*** Block opens ***
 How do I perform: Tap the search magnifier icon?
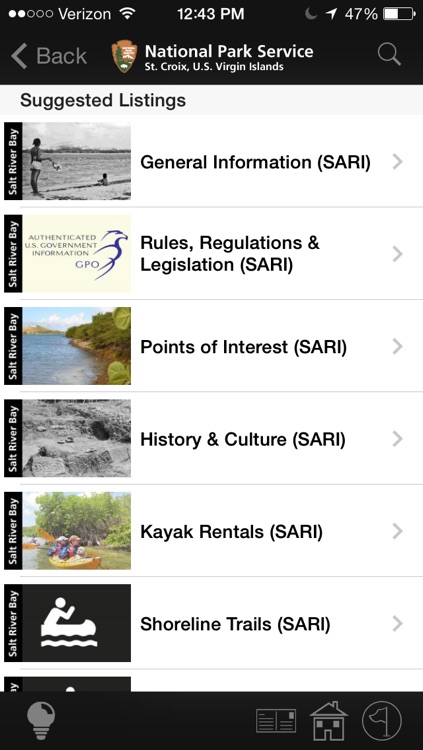pos(389,54)
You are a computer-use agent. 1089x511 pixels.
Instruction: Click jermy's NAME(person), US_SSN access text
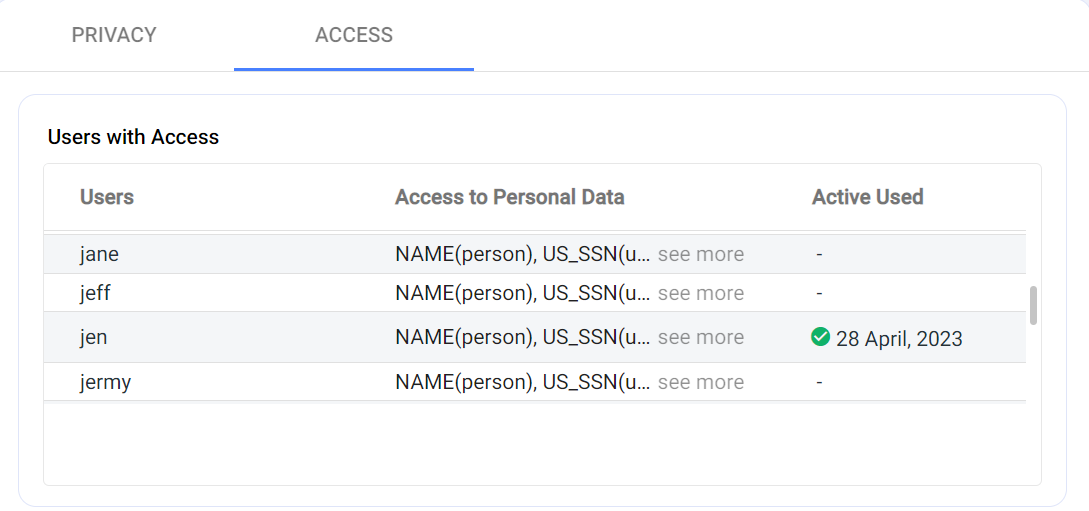[522, 382]
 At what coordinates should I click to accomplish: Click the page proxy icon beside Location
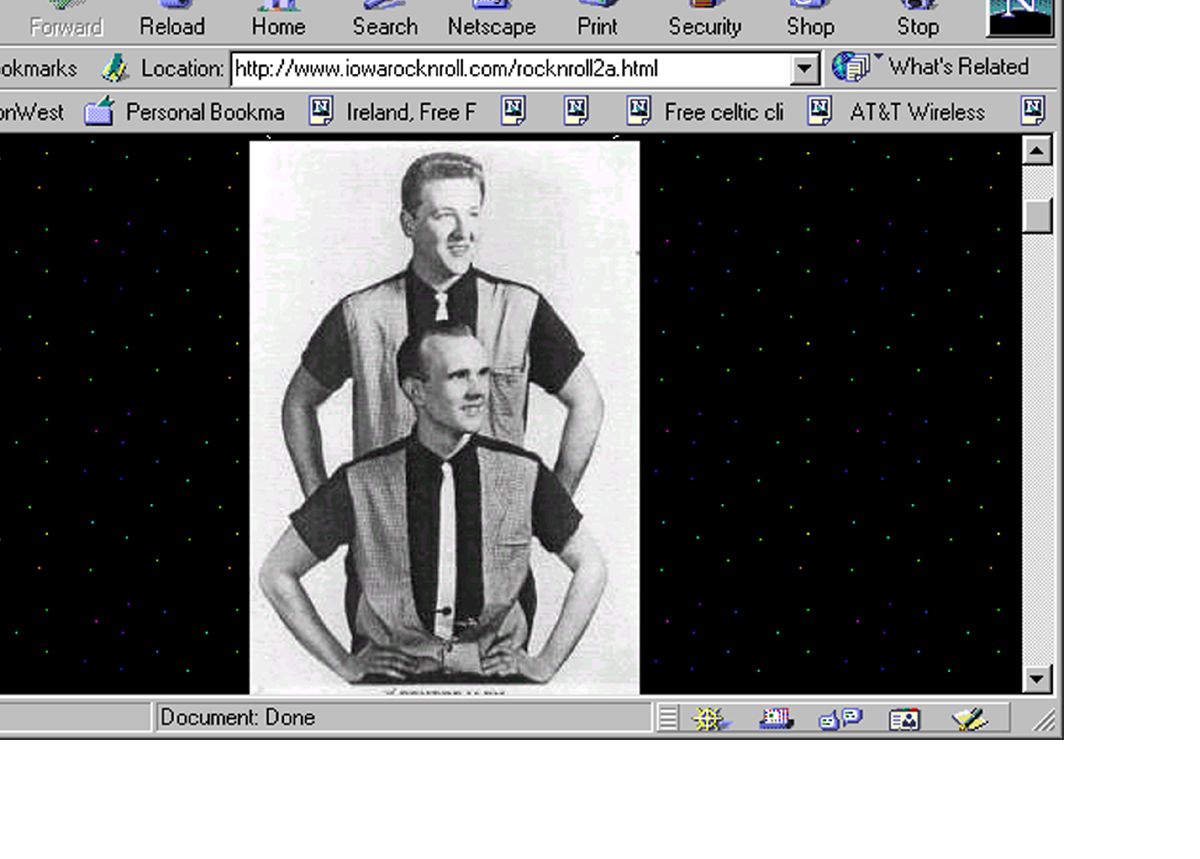(116, 69)
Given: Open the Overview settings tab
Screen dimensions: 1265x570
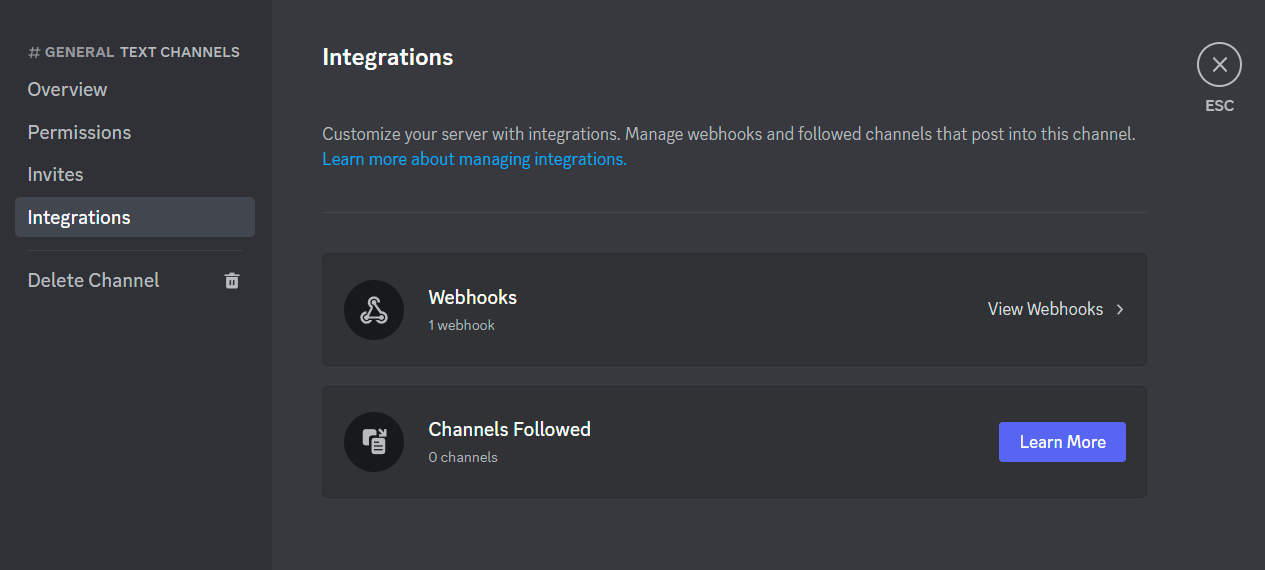Looking at the screenshot, I should [67, 90].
*** Block closes ***
Retype, word for word, only the line holding "Instruction: Click jermy's" and the lines after it through the final line of the listing above, and leave every picture out.

**Answer to this problem**
Instruction: Click jermy's NAME(person), US_SSN access text
[522, 382]
 At what coordinates should I click to accomplish: Click the page proxy icon beside Location
(116, 69)
Given: Open the Overview settings tab
Screen dimensions: 1265x570
Looking at the screenshot, I should [67, 90].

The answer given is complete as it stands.